Now change your shell to sh with the command:
tom@tom-pc $ sh
Then let's prepare our environment for some funny things:
tom@tom-pc $ mkdir -p a/b
tom@tom-pc $ touch a/b/c
tom@tom-pc $ mkdir d && ln -s ../a/b d/e
tom@tom-pc $ cd d/e
tom@tom-pc $ ls
We'll get c, which is under a/b directory. Then, let's get ".." involved:
tom@tom-pc $ ls ..
tom@tom-pc $ cd ../b
Question 13: What happened? Why?
Now you can switch back to your original shell by exit:
tom@tom-pc $ exit
If you repeat the above command sequence, you might get different results, which are dependent on implementation of your shells.

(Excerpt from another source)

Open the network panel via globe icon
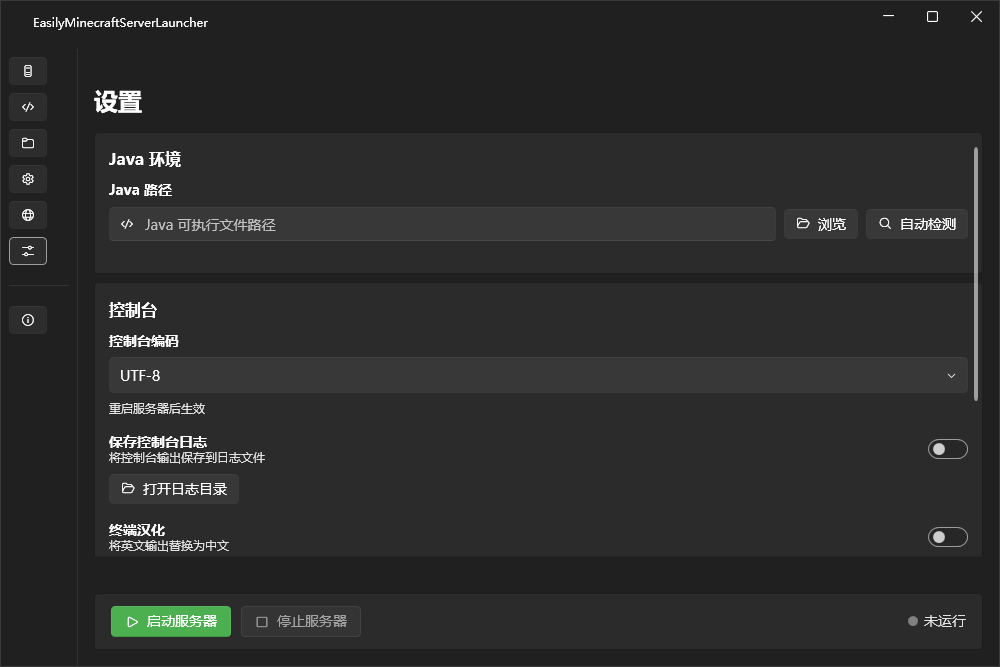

Question 14: How would you change the file system to make this command (cd d/e; cd ../b) actually change to your current working directory (a/b or equally d/e)?
The Search Path
Now, download this to your home directory (commonly known as ~) and change directory to decompressed folder:
tom@tom-pc $ tar -zxf ~/toys.tar.gz
tom@tom-pc $ cd ~/toys
The UNIX shell has a configuration variable named PATH that tells the shell where to look in the file system for programs we type on the command line. You can see your PATH variable with this command:
tom@tom-pc $ echo $PATH
You can configure your shell to search the current working directory by adding '.' to the PATH using these commands:
tom@tom-pc $ export OLDPATH=$PATH
tom@tom-pc $ export PATH=.:$PATH
OK, since everything is well-prepared, we'll do something interesting:
tom@tom-pc $ demo
Oh no, something terrible just happened! Just kidding, the demo program did not actually do anything. Let's drink a cup of coffee to calm down and verify that nothing happened with ls.
tom@tom-pc $ ls -l /
Question 15: What happened to ls? Why isn't it listing files like it did before? (Hint: set your path back to its original state: export PATH=$OLDPATH)

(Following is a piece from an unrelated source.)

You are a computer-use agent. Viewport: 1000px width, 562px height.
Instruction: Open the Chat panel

Usually, it is a bad idea of have '.' in your PATH, because it is easy to run the wrong programs by accident. Instead, you can use '.' explicitly to run programs in your working directory like this:
tom@tom-pc $ ./demo
System calls
In this final question we take a quick peek the systems calls that a program issues to the operating systems using the program strace. Run the following command:
tom@tom-pc $ strace ls
strace (you may need to install it from repository of your Linux distributions, e.g.: apt-get install strace) shows all the system calls that ls makes. Look for one of the write systems calls, and answer the following question:
Question 16: What does 1 represent in the first argument of write?

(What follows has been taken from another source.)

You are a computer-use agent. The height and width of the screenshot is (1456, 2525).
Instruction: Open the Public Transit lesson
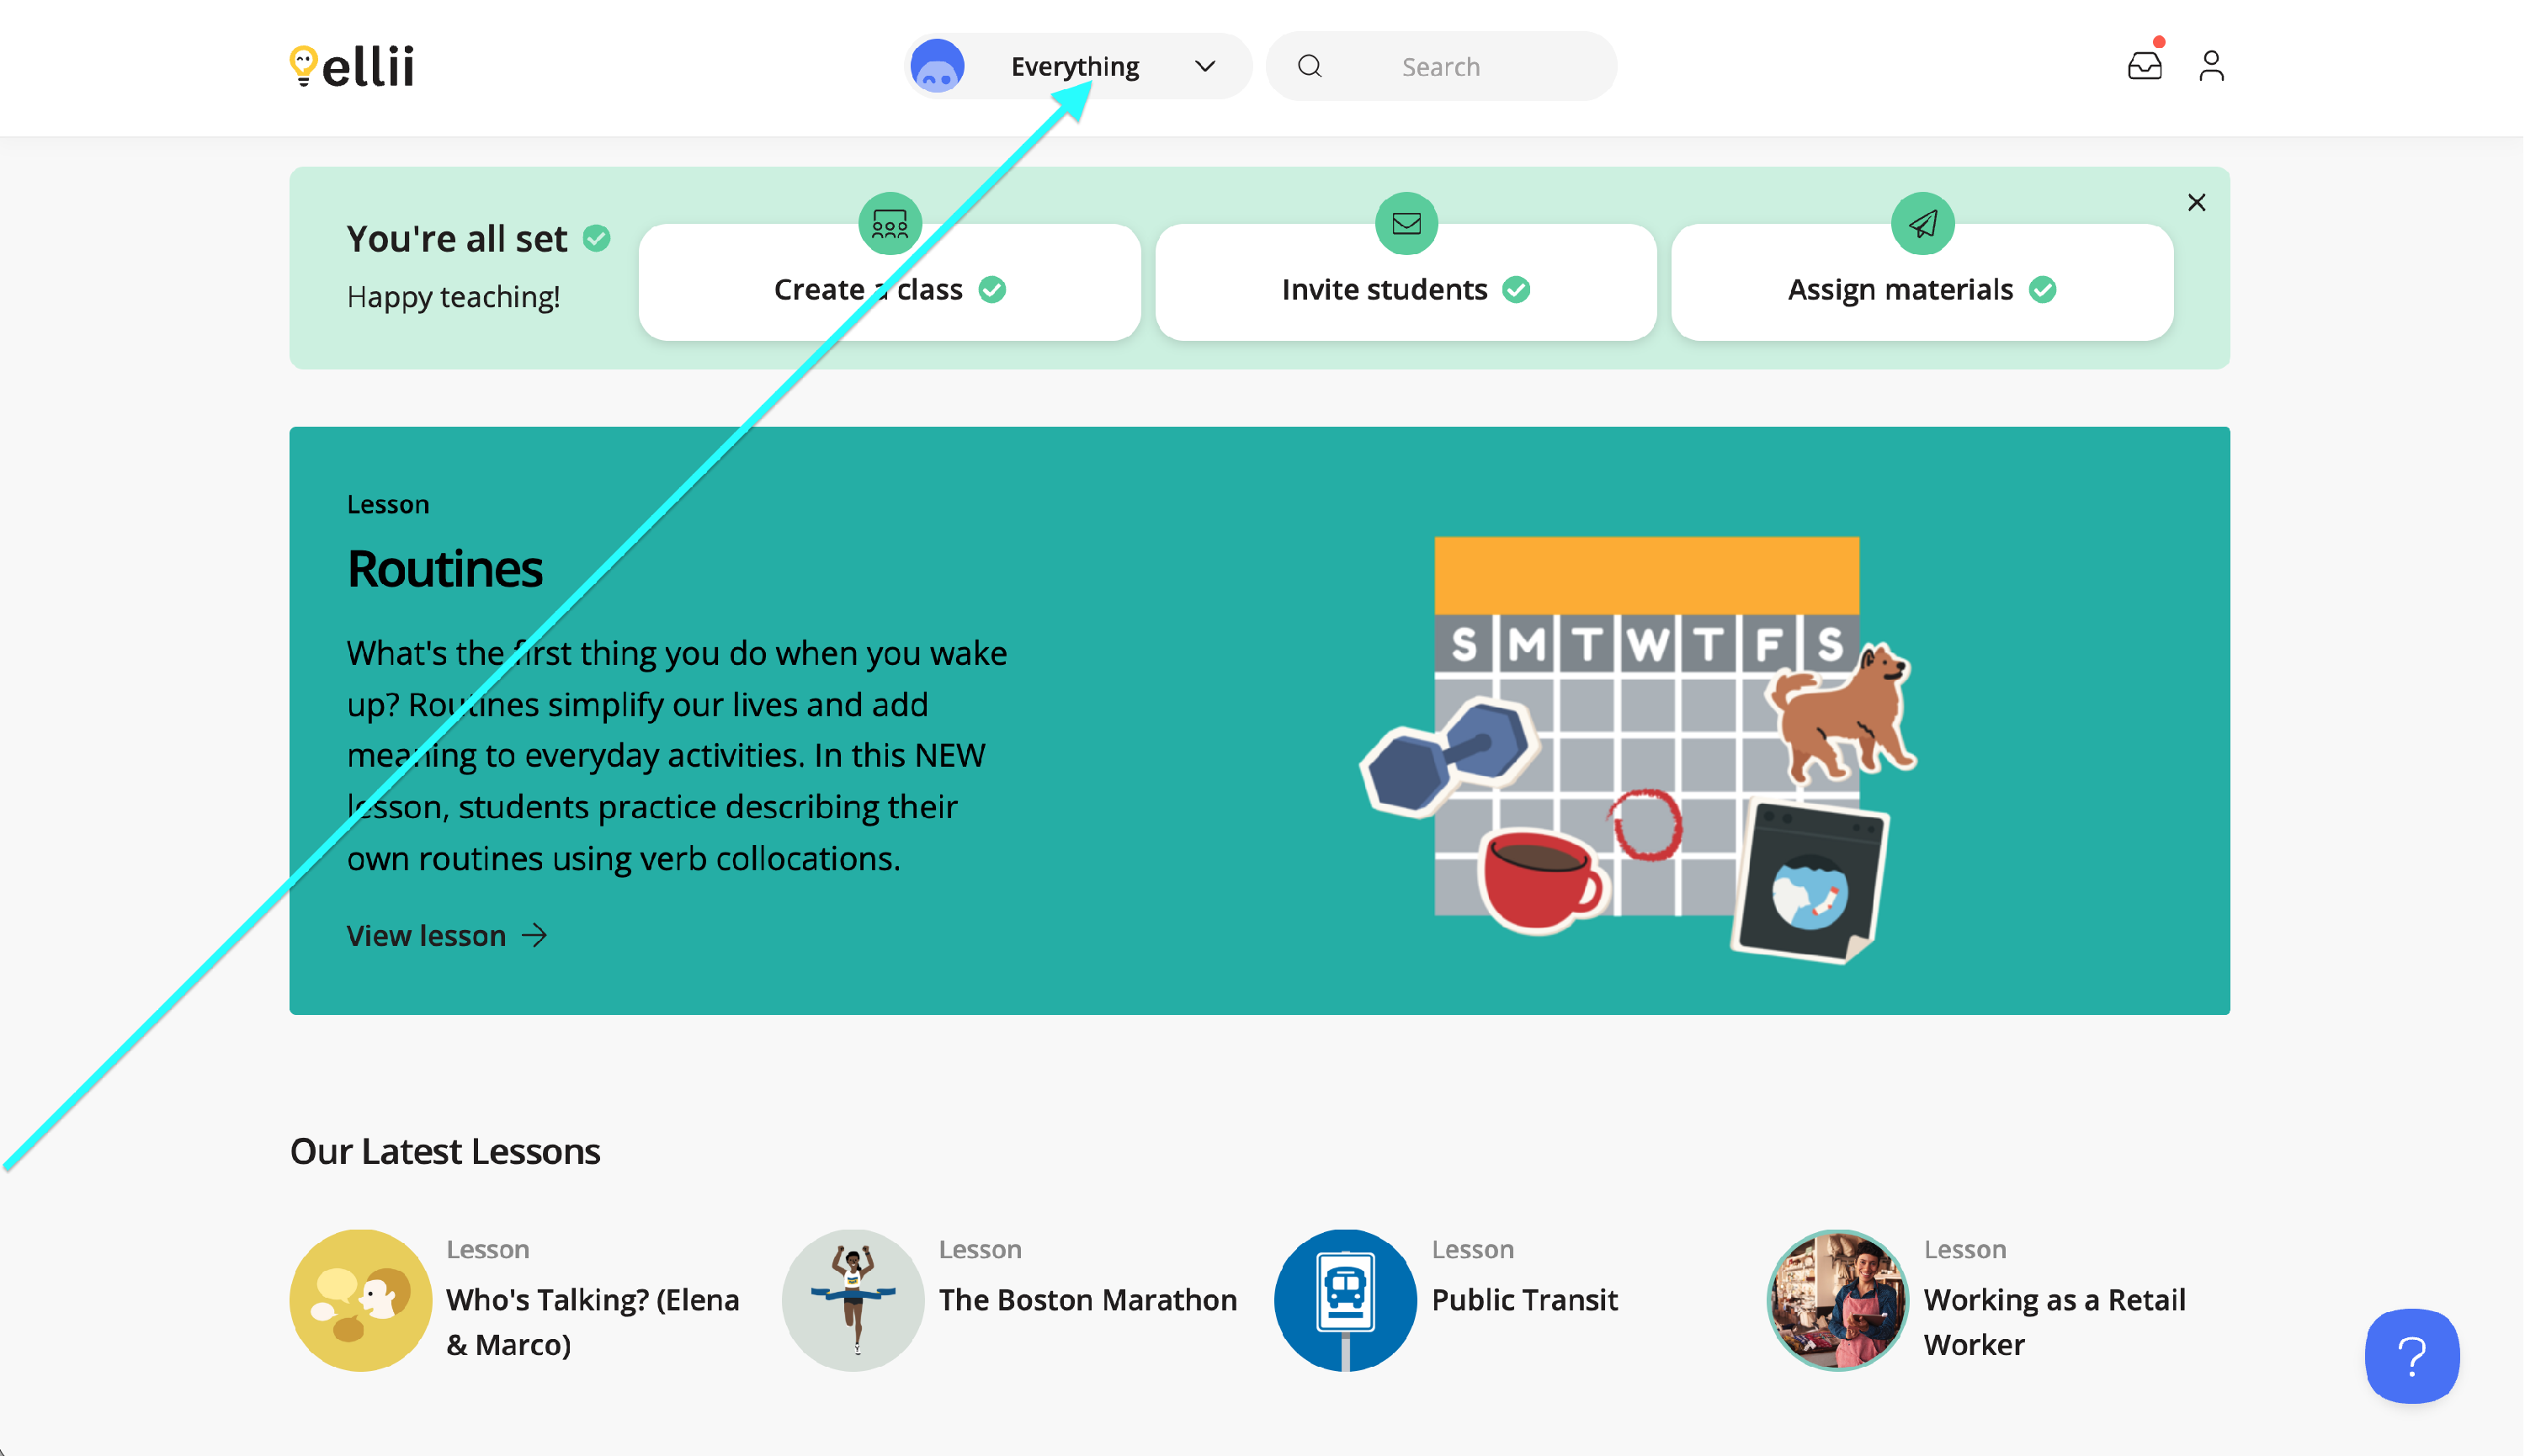click(x=1524, y=1299)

You may have to consult section 3.6 of the Unix paper to answer the question.
For Fun (not required)
Question 17: Chapter 2.5 describes how (in UNIX) a file's inode maps to the file's data blocks using direct pointers and indirect blocks. An alternative strategy, as used in FAT, stores a file's data as a linked list of FAT entries, each corresponding to a block (cluster). Name one advantage and one disadvantage of the linked list strategy.
Question 18: Some shells like bash try to make '..' always work properly, namely, cd d/e; cd ../b will place you in your current directory. Does bash always get this behavior correct?